LONDON, May 14, 2026, 11:04 BST
Rio Tinto plc on Thursday tapped Trudi Charles, a longtime BP executive, as chief legal officer, governance and corporate affairs. The mining group, pushing further into copper and eyeing the critical minerals surge, slots Charles into a key risk and compliance seat. According to a regulatory notice, the news hit the ASX and LSE at 07:30 BST, with Charles due to start on Aug. 1.
The title isn’t really the story here. Shares of Rio Tinto ended Wednesday at £82.72, up 4.44%—hitting a fresh 52-week high—as the FTSE 100 added 0.58%. That kind of rally is making even routine executive moves stand out more.
Copper is front and center. U.S. COMEX copper prices just touched fresh highs, with traders sifting through a pile of factors: mining hiccups, a squeeze in concentrate, sulphuric acid shortages that complicate processing, and heavy demand streaming in from AI data centers, grid upgrades, and clean-energy projects, according to Shanghai Metals Market.
Charles holds the role of deputy general counsel and senior vice president for legal, supply, trading and shipping at BP plc. According to Rio Tinto, her career at BP spans over two decades, and before that, she put in close to eight years at Herbert Smith Freehills Kramer, working in both London and Hong Kong. “Trudi brings deep legal experience and strong commercial insight,” Chief Executive Simon Trott said. Rio Tinto
Her role will probably keep her near Rio’s ongoing growth issues. Earlier this week, the company projected a roughly 13% jump in copper production by 2030, with most of that growth coming from Oyu Tolgoi in Mongolia and Kennecott in the U.S. Still, Rio flagged lengthy permitting timelines and sluggish mine supply expansions worldwide.
Still, having big plans for copper isn’t the same as generating actual returns.
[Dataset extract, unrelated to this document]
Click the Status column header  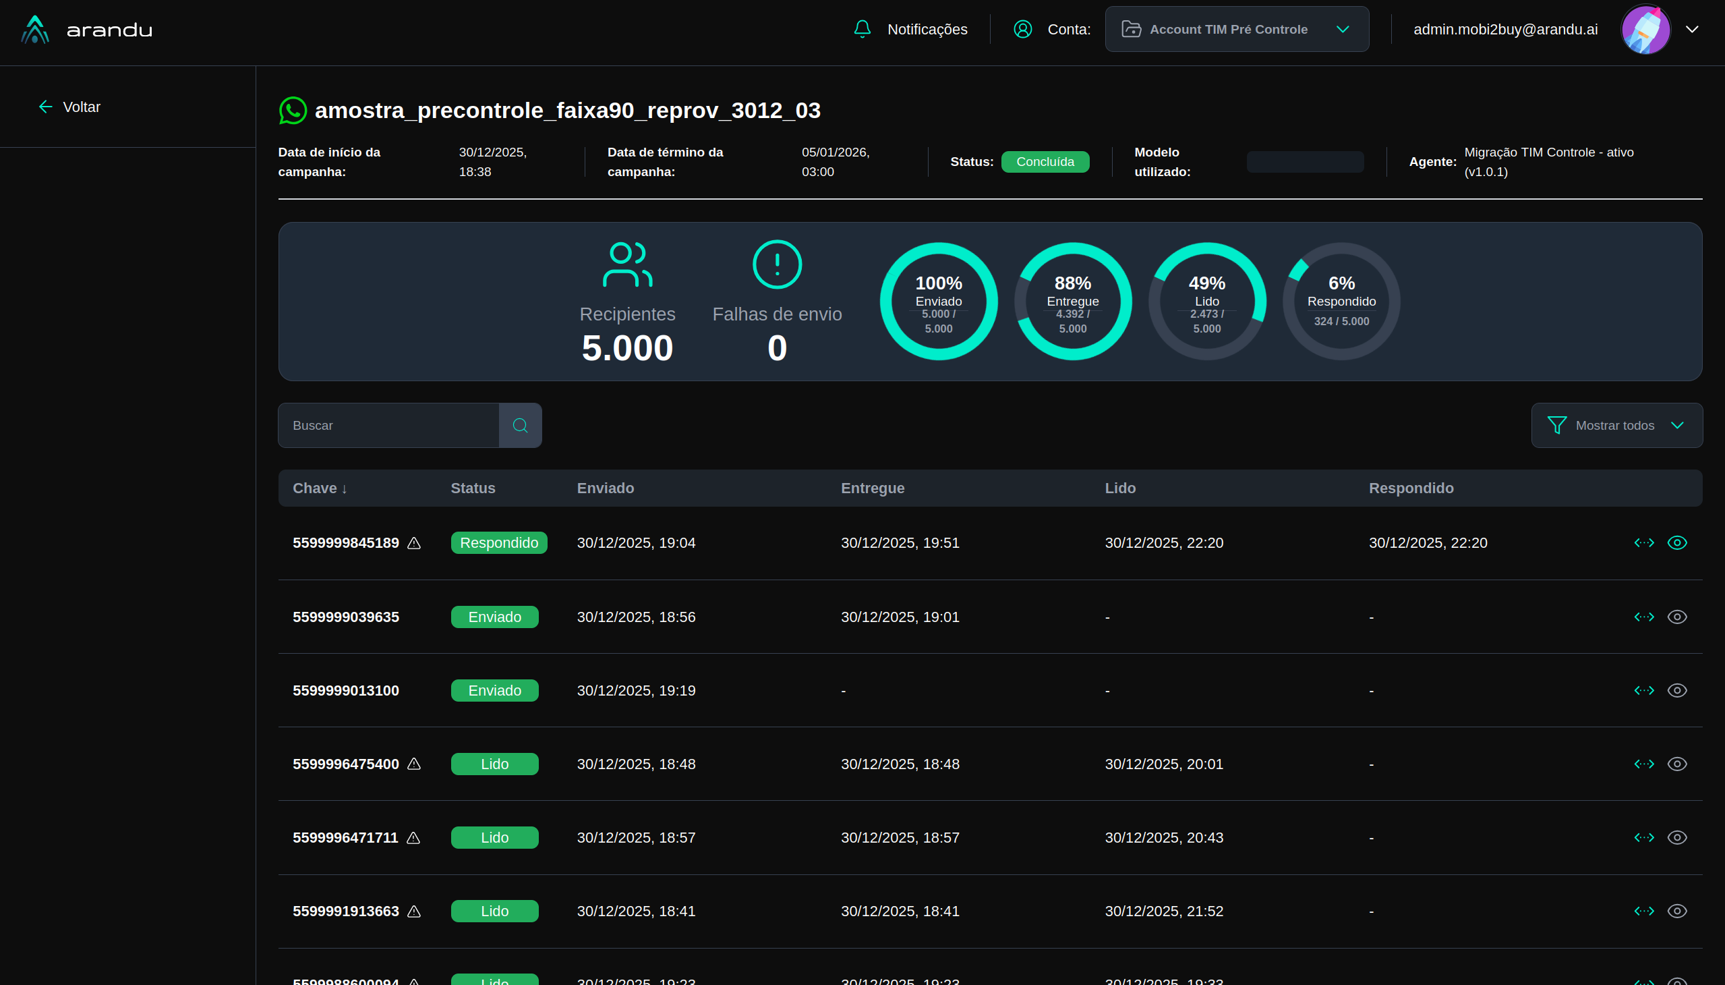[473, 488]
McEwen Copper has inked a deal that puts an international financial institution in charge of a $2.4 billion loan package for Los Azules in Argentina—just part of an overall $4 billion raise. Rio Tinto, via its Nuton copper leaching arm, owns a 17.2% stake in the project. The leaching process uses liquids to extract metal straight from the ore. Los Azules is aiming to kick off production around 2029 or 2030, with output projected at 204,800 metric tons of copper cathodes a year for its first five years.
Competitive forces are in play as well. Thursday in Sydney, BHP and Rio Tinto each climbed about 1%, pushing to new record highs and providing some relief from losses elsewhere on the ASX 200, according to MarketIndex.
Prediction markets aren’t buying the odds of a rapid Glencore move. On Polymarket, traders put just a 1% probability on any Glencore-Rio Tinto sale or merger getting announced by June 30. Volume came in around $40,713.
On Kalshi, copper contracts leaned less heavily in one direction, but price bets stayed strong. As of May 29, the market put a 55% chance on copper topping $6.35 a pound, and a 34% chance it breaks above $6.41. Plenty of space remains for a pullback, even following the record surge.
The legal handover doesn’t move Rio’s share price on its own. Still, slotting a BP-trained lawyer onto the executive bench lands just as permits, partnerships, financing and M&A discipline all come into sharper focus—perhaps as much as the ore bodies themselves. Copper is what investors care about now. Execution is where it gets tricky.